» **REQUIRED ACTION**:
Every line of the entries with the word "computer" in it should be shown.

» **PROVIDED MATERIAL**:
+---+
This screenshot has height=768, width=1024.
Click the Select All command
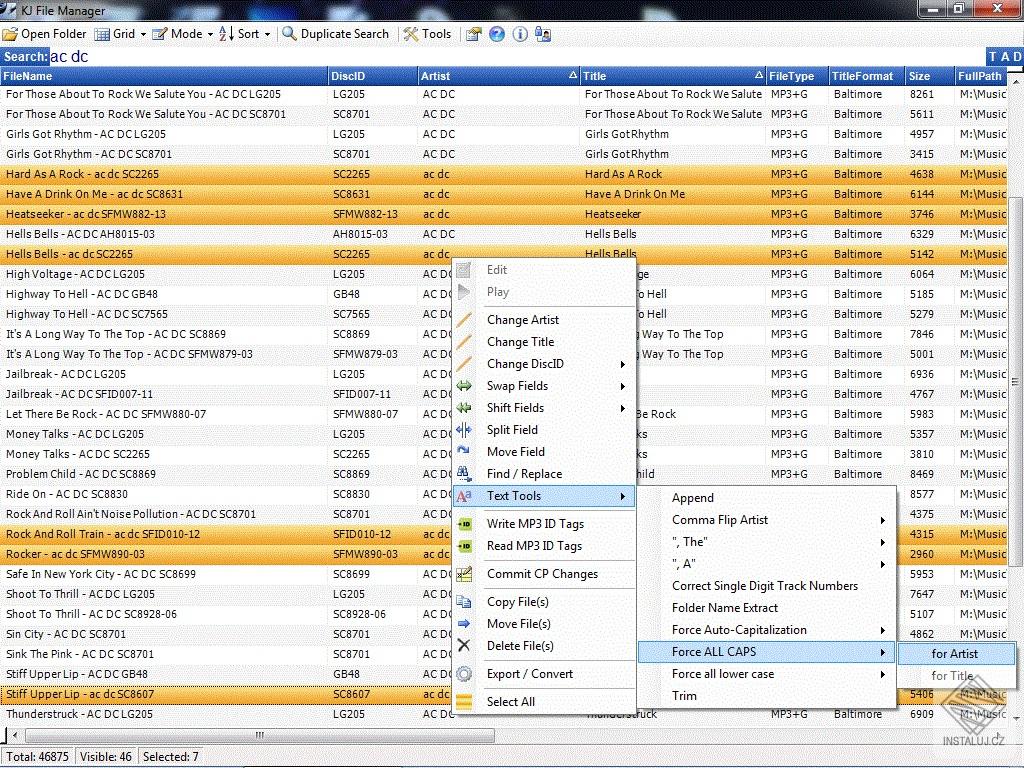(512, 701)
+---+
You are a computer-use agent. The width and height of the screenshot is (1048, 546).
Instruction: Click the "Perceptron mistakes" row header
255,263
+---+
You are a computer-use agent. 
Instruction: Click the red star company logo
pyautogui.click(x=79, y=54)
+---+
» **COMPLETED TASK**:
You are a computer-use agent. The width and height of the screenshot is (1048, 546).
You are a computer-use agent. 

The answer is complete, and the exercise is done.